29.12.13

The anatomy of a JDBC connection in Hive and other interesting diversions

In a previous post we went through the way JDBC connections get invoked at runtime.

Now we'll expose the details hive's services - and how SQL gets translated into an actual mapreduce job, using a basic understanding of JDBC as an "entry point" to track down how translates abstract SQL operations into nuts and bolts MapReduce jobs.

I used some of the concepts here to come up with a simple and easy way to run and debug hive mapreduce jobs inside of my IDE.  See https://github.com/jayunit100/bigpetstore/ for details.
  

Part 1: What is the actual contract that Hive provides us with?

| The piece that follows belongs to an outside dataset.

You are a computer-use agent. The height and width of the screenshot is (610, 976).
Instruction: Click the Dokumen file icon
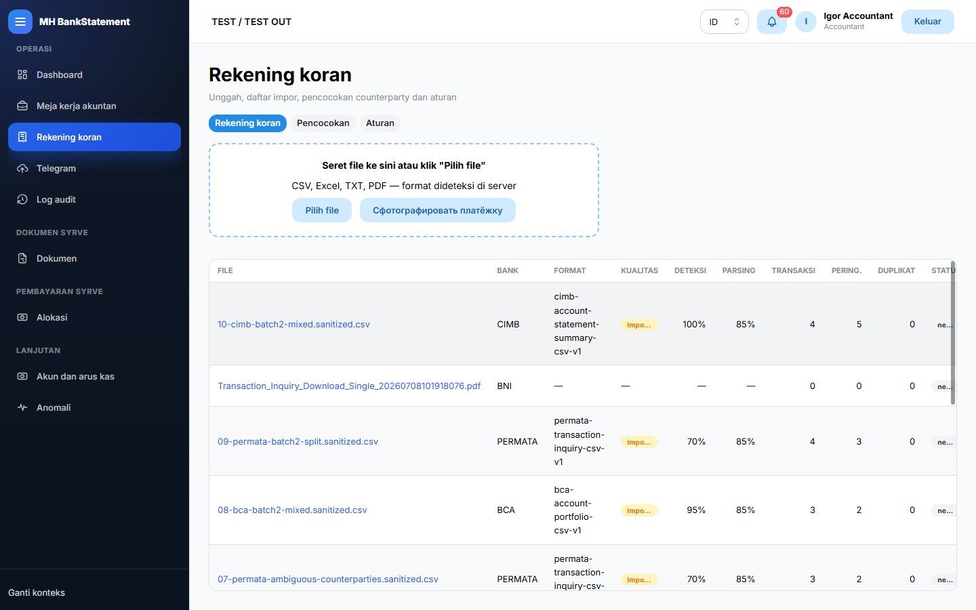(x=22, y=258)

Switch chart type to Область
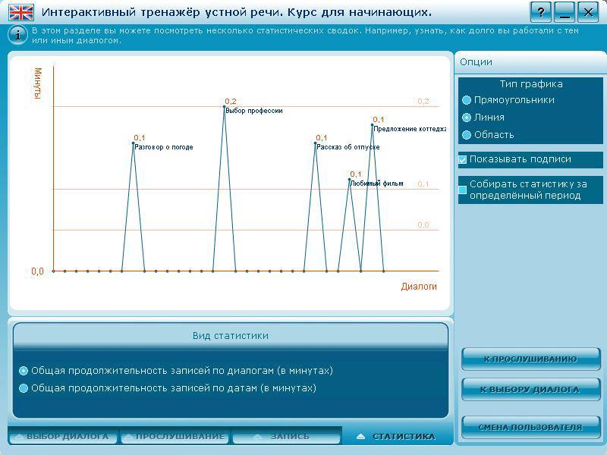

  • Hive's contract to users is defined in the HiveInterface class
That is - thrift is a communication channel that hive uses to expose its main service : which is the translation of SQL commands into hadoop / mapreduce commands.  The ultimate class invoked by the JDBC layer of hive is the HiveServer ~ or client ~ both of which implement the HiveInterface:
Hive JDBC always seemed like a hairy beast to me. Its actually not all that bad:  The URL mapping is translated via the JDBC driver to either use a thrift connection, or else, a "HiveServerHandler", to dial up a HiveInterface. 
The above figure illustrates how the HiveServerHandler implements the HiveInterface.  In fact, its pretty easy to run HiveCommands in pure java without even using JDBC !
  • Just creating an instance of a HiveServerHandler gives you direct access to lower level hive operations (although in an application you shouldn't probably be instantiating this lower level object). 
Nevertheless, if you're an IDE junkie, you can then play around in your IDE with "lower level" Hive functionality by instantiating a "HiveServerHandler".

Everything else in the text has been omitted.